Éric Barsalou allume des feux au Japon

Nouvelle étape dans la carrière de l’artiste de cirque Éric Barsalou, le Granbyen, qui réside maintenant à Brigham, revient tout juste du Japon! En un mois, il a livré une centaine de performances à titre de cracheur de feu en compagnie de trois autres artistes dans un parc thématique de Nagasaki.

 

Comme le milieu du cirque fonctionne par contacts, c’est le jongleur Pierre Duhaime qui l’a invité à se joindre au voyage. «C’est un jongleur de calibre international. Je l’engage moi-même quand j’ai besoin d’un jongleur et comme il avait besoin d’un cracheur de feu il m’a appelé. Je suis très content qu’il ait fait appel à moi», raconte Éric Barsalou au bout du fil.
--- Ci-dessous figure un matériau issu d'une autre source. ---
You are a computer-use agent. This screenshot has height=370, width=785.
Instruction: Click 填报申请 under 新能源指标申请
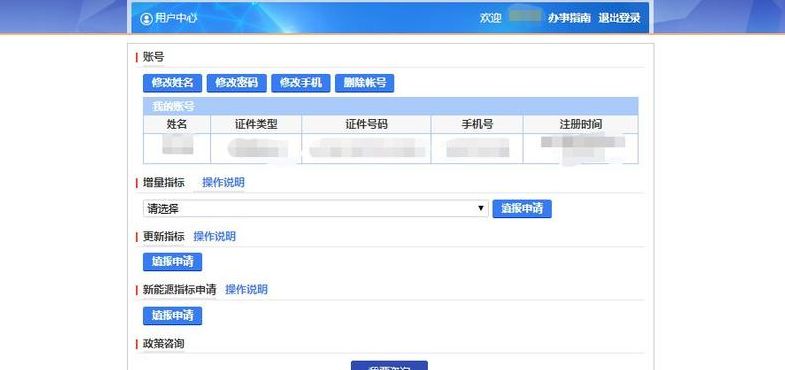(172, 315)
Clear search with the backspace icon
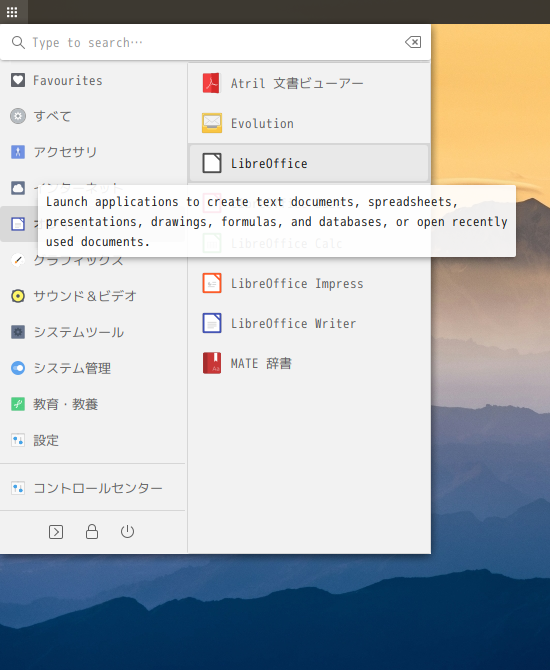550x670 pixels. [413, 42]
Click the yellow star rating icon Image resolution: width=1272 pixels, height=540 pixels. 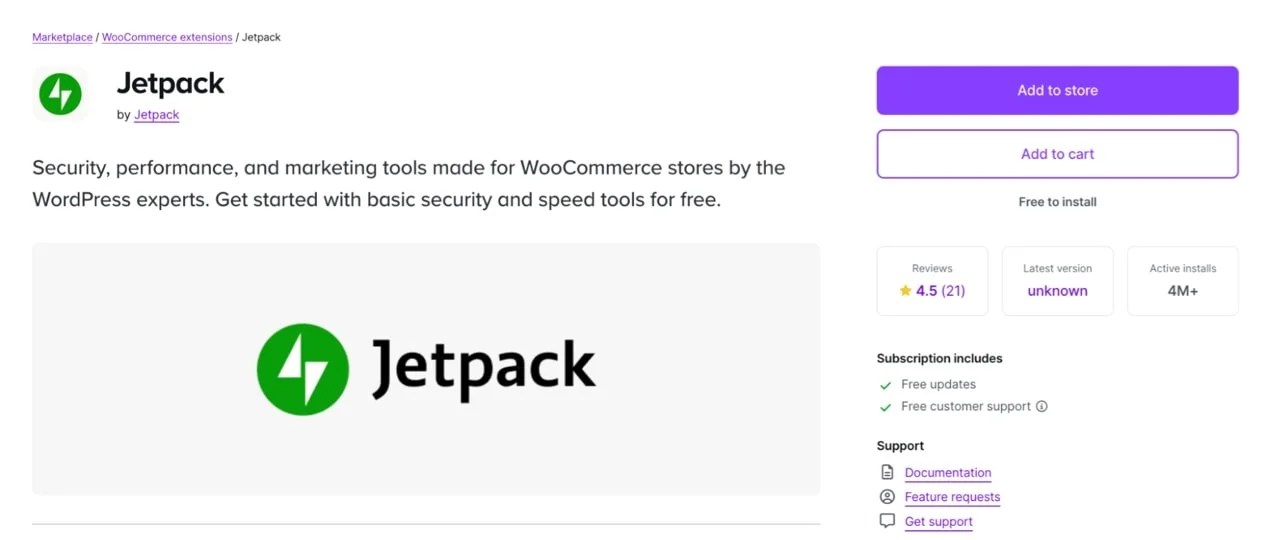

Pierre Duhaime, Éric Barsalou, Samuel L’étourneau et Gabriel Gagnon. (Photo Takayuki Mae)

 

Le spécialiste de l’art du feu est revenu du Japon la semaine dernière après 30 jours de travail intenses où il n’a pu profiter que de trois jours de repos pour visiter un peu la région de Nagasaki. En compagnie d’un jongleur et de deux manipulateurs de feu, le Granbyen a offert des prestations sur scène et dans la rue.

 

«Ils travaillent fort les Japonais et on l’a appris», révèle le fondateur de l’École de cirque Alzado. Face à des clients «très exigeants» qui n’ont pas hésité à modifier les numéros des artistes, Éric Barsalou estime que son voyage a été une réussite. «Le propriétaire nous a dit qu’il avait rarement rencontré des artistes aussi professionnels», affirme-t-il.

 

C’est au parc Huis Ten Bosch, situé dans un centre de villégiature hollandais, que la troupe de cirque a livré ses performances. Le quatuor a offert deux spectacles, un pendant le décompte du jour de l’an et l’autre pendant le Winter Fest.

 

Rayonnement international

Éric Barsalou revient de son troisième séjour professionnel à l’international. En 2003, il s’est rendu en Polynésie française et en 2008, il a participé à un événement à Chicago, aux États-Unis.

 

D’autres projets seraient sur la table, mais il n’a pas été possible d’en savoir plus. «On n’a pas encore entamé les pourparlers», a simplement commenté celui qui joue aussi le rôle de promoteur.

 

Dans le monde du cirque, les contrats comme celui que vient de compléter arrivent souvent grâce à son réseau de contacts. À un certain niveau, l’aventure internationale devient d’ailleurs incontournable.

 

«À un certain point de ta carrière professionnel, quand tu offres un produit haut de gamme, il faut aller au-delà des frontières du Québec et du Canada», souligne celui qui a souvent collaboré avec le Cirque du Soleil.